**Written instruction 1**
Decide whether each statement agrees with the article on the album Souvlaki below: (a) Souvlaki was released through Creation Records. (b) On its first release, Souvlaki reached number 1 on the UK Albums Chart. (c) Alan McGee was impressed by the band's early material for the album. Answer yes or no for each and quote the words of the article that decide it.

======== Reading passage

Studio album by Slowdive
- Released: 1 June 1993
- Recorded: 1992
- Studios: Protocol (London); Courtyard (Sutton Courtenay); The White House (Weston-super-Mare);
- Genres: Shoegaze; dream pop;
- Length: 40:26
- Label: Creation
- Producer: Slowdive

Slowdive chronology
| Outside Your Room (1993) | Souvlaki (1993) | 5 (1993) |

Singles from Souvlaki
- "Alison" Released: February 1994;

= Souvlaki (album) =

Souvlaki is the second studio album by the English alternative rock band Slowdive. It was recorded in 1992, and released on 1 June 1993 through Creation Records.

On its initial release, Souvlaki peaked at number 51 on the UK Albums Chart and was greeted with tepid reviews from critics. It has since received retrospective critical acclaim and has been hailed as a classic of the shoegaze genre.

== Background ==
Prior to the writing of Souvlaki, Slowdive co-vocalists and guitarists Rachel Goswell and Neil Halstead had ended their romantic relationship and Halstead began to spend more time writing songs alone, a process that had been completed by the full band in the past.

The album's title was inspired by a prank call skit by American comedy duo The Jerky Boys, where one of the duo telephones a hotel manager requesting him to perform sexual acts on his wife. Upon learning the manager is Greek, the caller says: "My wife loves that Greek shit... She'll suck your cock like souvlaki."

== Recording ==
While touring Europe in early 1992, Slowdive began tentative work on Souvlaki, writing and recording multiple takes of around 40 potential songs. According to the band's chief songwriter Neil Halstead, these early songs were influenced by Joy Division and David Bowie's Berlin Trilogy. Alan McGee, the head of Slowdive's label Creation Records, was unimpressed by this material and rejected it, though he later decided to give Slowdive full creative control over the album.

================
======== Data provided

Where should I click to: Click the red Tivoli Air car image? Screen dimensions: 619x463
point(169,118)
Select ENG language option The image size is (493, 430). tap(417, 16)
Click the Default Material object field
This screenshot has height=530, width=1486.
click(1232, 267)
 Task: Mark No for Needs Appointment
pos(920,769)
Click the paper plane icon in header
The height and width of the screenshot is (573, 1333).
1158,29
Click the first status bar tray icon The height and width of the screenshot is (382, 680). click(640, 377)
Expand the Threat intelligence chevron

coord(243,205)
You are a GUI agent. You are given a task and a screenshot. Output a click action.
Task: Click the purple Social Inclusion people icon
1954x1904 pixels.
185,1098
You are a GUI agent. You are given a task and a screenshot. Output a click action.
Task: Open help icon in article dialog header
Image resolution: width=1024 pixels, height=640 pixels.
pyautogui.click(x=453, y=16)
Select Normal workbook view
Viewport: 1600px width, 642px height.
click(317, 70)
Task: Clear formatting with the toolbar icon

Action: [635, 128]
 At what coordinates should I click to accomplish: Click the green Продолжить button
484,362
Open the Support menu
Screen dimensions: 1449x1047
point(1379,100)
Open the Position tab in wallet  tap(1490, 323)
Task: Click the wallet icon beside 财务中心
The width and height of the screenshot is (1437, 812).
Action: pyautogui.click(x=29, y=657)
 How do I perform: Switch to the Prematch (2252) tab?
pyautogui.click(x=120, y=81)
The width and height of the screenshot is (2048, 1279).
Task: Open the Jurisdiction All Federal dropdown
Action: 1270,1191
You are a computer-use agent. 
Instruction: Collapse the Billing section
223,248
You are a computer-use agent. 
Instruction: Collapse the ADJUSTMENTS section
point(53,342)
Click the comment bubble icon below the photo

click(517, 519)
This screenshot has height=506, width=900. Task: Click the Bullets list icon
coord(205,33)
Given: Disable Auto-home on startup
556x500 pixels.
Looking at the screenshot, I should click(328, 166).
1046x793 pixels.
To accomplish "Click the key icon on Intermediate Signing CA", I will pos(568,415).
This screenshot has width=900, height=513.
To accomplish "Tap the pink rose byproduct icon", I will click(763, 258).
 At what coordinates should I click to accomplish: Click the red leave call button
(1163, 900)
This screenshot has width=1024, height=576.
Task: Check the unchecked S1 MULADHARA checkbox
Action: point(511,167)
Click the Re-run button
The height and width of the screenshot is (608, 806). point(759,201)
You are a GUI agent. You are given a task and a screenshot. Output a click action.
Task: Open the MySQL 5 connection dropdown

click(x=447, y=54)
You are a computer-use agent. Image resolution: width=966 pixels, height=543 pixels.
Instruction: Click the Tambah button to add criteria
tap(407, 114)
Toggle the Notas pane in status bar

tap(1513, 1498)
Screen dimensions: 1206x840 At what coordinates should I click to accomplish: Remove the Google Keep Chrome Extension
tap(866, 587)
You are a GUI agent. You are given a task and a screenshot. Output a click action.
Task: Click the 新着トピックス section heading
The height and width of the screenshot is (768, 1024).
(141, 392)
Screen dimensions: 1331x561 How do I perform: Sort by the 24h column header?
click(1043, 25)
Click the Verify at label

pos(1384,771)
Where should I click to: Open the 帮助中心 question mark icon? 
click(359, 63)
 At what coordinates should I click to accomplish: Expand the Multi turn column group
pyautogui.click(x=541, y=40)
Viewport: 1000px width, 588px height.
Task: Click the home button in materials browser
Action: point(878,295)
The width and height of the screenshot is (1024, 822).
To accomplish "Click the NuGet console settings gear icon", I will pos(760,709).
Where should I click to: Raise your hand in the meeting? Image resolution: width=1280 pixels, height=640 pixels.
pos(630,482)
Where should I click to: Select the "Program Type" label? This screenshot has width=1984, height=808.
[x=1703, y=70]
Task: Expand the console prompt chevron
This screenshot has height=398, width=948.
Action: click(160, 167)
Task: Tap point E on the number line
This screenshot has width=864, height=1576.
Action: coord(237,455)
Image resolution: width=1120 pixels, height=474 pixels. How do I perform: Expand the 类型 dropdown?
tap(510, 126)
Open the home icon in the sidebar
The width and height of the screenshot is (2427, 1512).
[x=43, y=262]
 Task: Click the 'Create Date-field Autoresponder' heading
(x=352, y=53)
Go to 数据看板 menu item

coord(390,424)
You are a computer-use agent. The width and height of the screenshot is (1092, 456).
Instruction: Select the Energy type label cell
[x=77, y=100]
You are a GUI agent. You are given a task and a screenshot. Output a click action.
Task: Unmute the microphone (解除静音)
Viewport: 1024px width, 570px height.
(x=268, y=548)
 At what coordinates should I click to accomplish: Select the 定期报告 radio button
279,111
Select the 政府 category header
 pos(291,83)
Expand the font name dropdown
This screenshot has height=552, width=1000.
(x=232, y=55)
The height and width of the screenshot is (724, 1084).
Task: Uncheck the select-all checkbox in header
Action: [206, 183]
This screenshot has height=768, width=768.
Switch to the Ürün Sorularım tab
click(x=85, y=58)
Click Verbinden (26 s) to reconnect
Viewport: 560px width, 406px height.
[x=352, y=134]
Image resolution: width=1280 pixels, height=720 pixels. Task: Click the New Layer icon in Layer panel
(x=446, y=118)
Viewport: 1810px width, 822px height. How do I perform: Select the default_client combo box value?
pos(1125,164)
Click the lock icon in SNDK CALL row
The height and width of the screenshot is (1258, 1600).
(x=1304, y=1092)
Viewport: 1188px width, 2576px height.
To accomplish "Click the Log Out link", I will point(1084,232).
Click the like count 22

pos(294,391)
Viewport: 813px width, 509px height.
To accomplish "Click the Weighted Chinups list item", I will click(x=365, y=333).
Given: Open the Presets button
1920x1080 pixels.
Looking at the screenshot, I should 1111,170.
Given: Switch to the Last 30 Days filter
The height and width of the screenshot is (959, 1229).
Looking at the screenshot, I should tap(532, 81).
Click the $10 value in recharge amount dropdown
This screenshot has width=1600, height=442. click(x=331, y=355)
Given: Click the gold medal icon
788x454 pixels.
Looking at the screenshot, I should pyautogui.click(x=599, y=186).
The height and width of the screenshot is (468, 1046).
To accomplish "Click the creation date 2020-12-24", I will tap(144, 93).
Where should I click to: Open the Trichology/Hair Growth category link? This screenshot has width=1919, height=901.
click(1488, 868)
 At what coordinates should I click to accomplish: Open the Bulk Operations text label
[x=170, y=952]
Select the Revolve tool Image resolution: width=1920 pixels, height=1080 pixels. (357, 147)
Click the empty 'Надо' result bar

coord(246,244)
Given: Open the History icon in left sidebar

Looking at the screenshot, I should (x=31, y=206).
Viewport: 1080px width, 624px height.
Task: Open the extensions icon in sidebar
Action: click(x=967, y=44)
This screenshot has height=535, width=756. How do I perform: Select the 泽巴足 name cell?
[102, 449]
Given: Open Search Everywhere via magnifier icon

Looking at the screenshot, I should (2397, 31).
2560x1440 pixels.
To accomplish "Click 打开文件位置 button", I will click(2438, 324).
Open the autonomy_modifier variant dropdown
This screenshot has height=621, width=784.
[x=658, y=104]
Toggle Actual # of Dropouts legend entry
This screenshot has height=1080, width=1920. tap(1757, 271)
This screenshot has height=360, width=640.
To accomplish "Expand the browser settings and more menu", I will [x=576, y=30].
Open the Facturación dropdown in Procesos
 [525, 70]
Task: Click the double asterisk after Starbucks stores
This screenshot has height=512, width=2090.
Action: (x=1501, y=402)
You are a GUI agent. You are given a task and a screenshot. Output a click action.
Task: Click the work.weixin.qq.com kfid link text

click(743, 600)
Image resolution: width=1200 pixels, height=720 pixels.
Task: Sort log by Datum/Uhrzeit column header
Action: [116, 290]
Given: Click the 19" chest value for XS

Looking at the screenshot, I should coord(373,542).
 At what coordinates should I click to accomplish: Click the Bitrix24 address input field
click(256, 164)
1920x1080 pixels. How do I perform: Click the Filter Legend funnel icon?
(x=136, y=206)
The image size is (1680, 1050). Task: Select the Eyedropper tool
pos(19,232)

================

**Written instruction 2**
Print the records word for word, starting with their first line and going on through the line with "Action: pyautogui.click(x=29, y=657)", including both of those lines.

**Correct answer 1**
(a) Yes: "released on 1 June 1993 through Creation Records."
(b) No: "Souvlaki peaked at number 51 on the UK Albums Chart"
(c) No: "was unimpressed by this material and rejected it"

**Correct answer 2**
Where should I click to: Click the red Tivoli Air car image? Screen dimensions: 619x463
point(169,118)
Select ENG language option The image size is (493, 430). tap(417, 16)
Click the Default Material object field
This screenshot has height=530, width=1486.
click(1232, 267)
 Task: Mark No for Needs Appointment
pos(920,769)
Click the paper plane icon in header
The height and width of the screenshot is (573, 1333).
1158,29
Click the first status bar tray icon The height and width of the screenshot is (382, 680). click(640, 377)
Expand the Threat intelligence chevron

coord(243,205)
You are a GUI agent. You are given a task and a screenshot. Output a click action.
Task: Click the purple Social Inclusion people icon
1954x1904 pixels.
185,1098
You are a GUI agent. You are given a task and a screenshot. Output a click action.
Task: Open help icon in article dialog header
Image resolution: width=1024 pixels, height=640 pixels.
pyautogui.click(x=453, y=16)
Select Normal workbook view
Viewport: 1600px width, 642px height.
click(317, 70)
Task: Clear formatting with the toolbar icon

Action: [635, 128]
 At what coordinates should I click to accomplish: Click the green Продолжить button
484,362
Open the Support menu
Screen dimensions: 1449x1047
point(1379,100)
Open the Position tab in wallet  tap(1490, 323)
Task: Click the wallet icon beside 财务中心
The width and height of the screenshot is (1437, 812).
Action: pyautogui.click(x=29, y=657)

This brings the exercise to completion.